◆ **SOURCE EXTRACT**:
== Segment start ==

Extremely dense and highly resistant to corrosion, these elements are highly prized, not just for jewellery but for use in a range of industrial processes. Your car’s catalytic converter is likely to use platinum-group metals to treat emissions.
What makes platinum more precious than the other precious metals—gold, silver and palladium—is its extreme rarity.
Global production of platinum is dominated by South Africa, with Russia coming in a distant second. The rest of the world is struggling to secure adequate supplies.
A survival mechanism for bacteria
With gold, it has been known for some time that certain types of bacteria help to ‘dissolve’ gold, allowing it to enter the water cycle and be dispersed through the landscape, transported by rivers and floodwaters. Other types of bacteria can convert it back to its metallic state.
It has long been suspected that similar bacterial processes were at play with platinum, but up to now there was no evidence of this.
The bacteria live in a biofilm that can cover the grains of platinum. Finding live samples for lab experiments proved a challenge.
“We needed to find fresh grains of platinum group minerals and extract them from soils and sediments in a manner that preserves fragile biofilms and tell-tale DNA,” says Monash University Professor Joël Brugger. “These grains are incredibly rare, and the chase took us all over the world.”
Finally, using scanning electron microscopy, live bacterial biofilms were found at three sites—in Brazil, Colombia and Tasmania.
“A biofilm is like a village, where individuals have different roles and the common goal is survival,” explains Dr Reith.
“Gold is as toxic as mercury when in solution so, to protect themselves, some bacteria turn it back into metal. Over time, these bacteria become encrusted with gold and these nanoparticles can eventually become grains.
“We think the same might be true for platinum.”

== Segment end ==

◆ **TASKS TO CARRY OUT**:
[A] Translate this sentence from the passage on platinum and bacteria into Spanish: "What makes platinum more precious than the other precious metals—gold, silver and palladium—is its extreme rarity."
[B] Continue the passage on platinum and bacteria from the point where it stops.
The data after this point is separate material, unrelated to the passage on platinum and bacteria.

◆ **STORED DATA**:
== Segment start ==

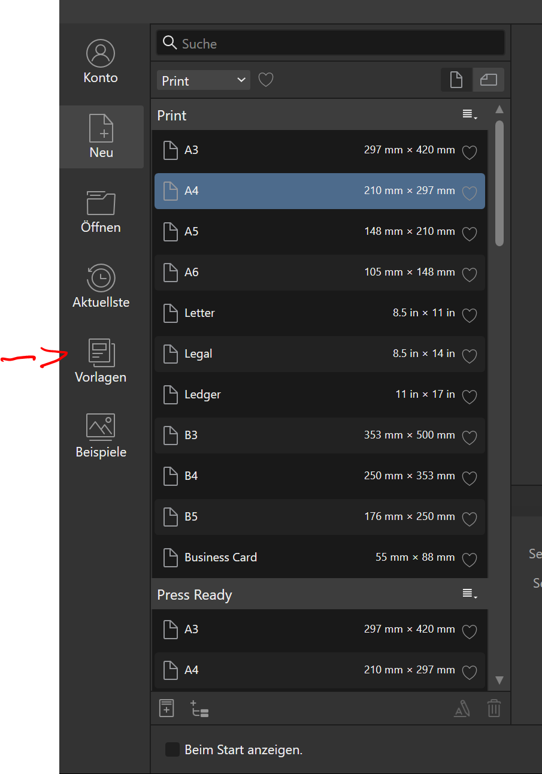Show the Aktuellste recent documents

(100, 286)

== Segment end ==

◆ **RESPONSES BY ITEM NUMBER**:
[A] Lo que hace al platino más valioso que los demás metales preciosos —el oro, la plata y el paladio— es su extrema rareza.

[B]
Exploration companies stand to benefit
Understanding the role of bacteria in the formation of gold and platinum offers opportunities for exploration companies to save on costs.
Dr Reith is already well down the track in developing a device that will be able to be used in the field to test a sample for the presence of gold.
From the biofilms found on the surface of the gold, he has isolated a gold-binding protein from one of the organisms that is attached to the gold. This protein will form the core part of a ‘biosensor’—a device that uses a living organism or biological molecules to detect the presence of chemicals.
“Imagine you’re exploring in a remote area of the Kimberley. You fly your sample back to a lab in Perth; the data is sent back to site; the exploration team goes out again to take further samples. Exploration is a costly exercise.
“What we’re developing is like a pregnancy test for gold. You place it in the sample and it tells you yes or no. It doesn’t preclude lab analysis, but you might say this is a really interesting area so let’s collect more samples while we’re here.”
The gold ’pregnancy test’ could be on the shelf in 2.5 years, says Dr Reith, if he can secure funding for this project.
“For platinum, it’s maybe 10 more years of work. But we know what to do now based on our gold experience.”
A Brazilian twist
Examination of the platinum from Brazil has yielded another piece of the jigsaw puzzle of how the metal can be transformed in the landscape.
“In the matrix of the Brazilian platinum grains, we found traces of organic carbon, nitrogen and iodine—elements associated with life. We don’t know why but it was not just the surface that was transformed; it was the entire grain.”
Researchers first noticed these ‘bioorganic grains’ back in 1904, says Dr Reith. “Back then they thought, ‘That’s really weird’. But they didn’t have the analysis tools to be able to conclude that the grains were biological in origin. We have been able to bring our whole armoury of tools, which includes DNA sequencing and nanotechnology, to demonstrate that.”
Today, Australia produces a relatively minute amount of platinum. But in the 1880s and 1890s the biggest platinum field in the world was in Fifield, New South Wales, where platinum is still mined to this day.
Dr Reith has been working with mining company Rimfire Pty Ltd since 2010 and has found evidence of bacteria being involved in the platinum at Fifield.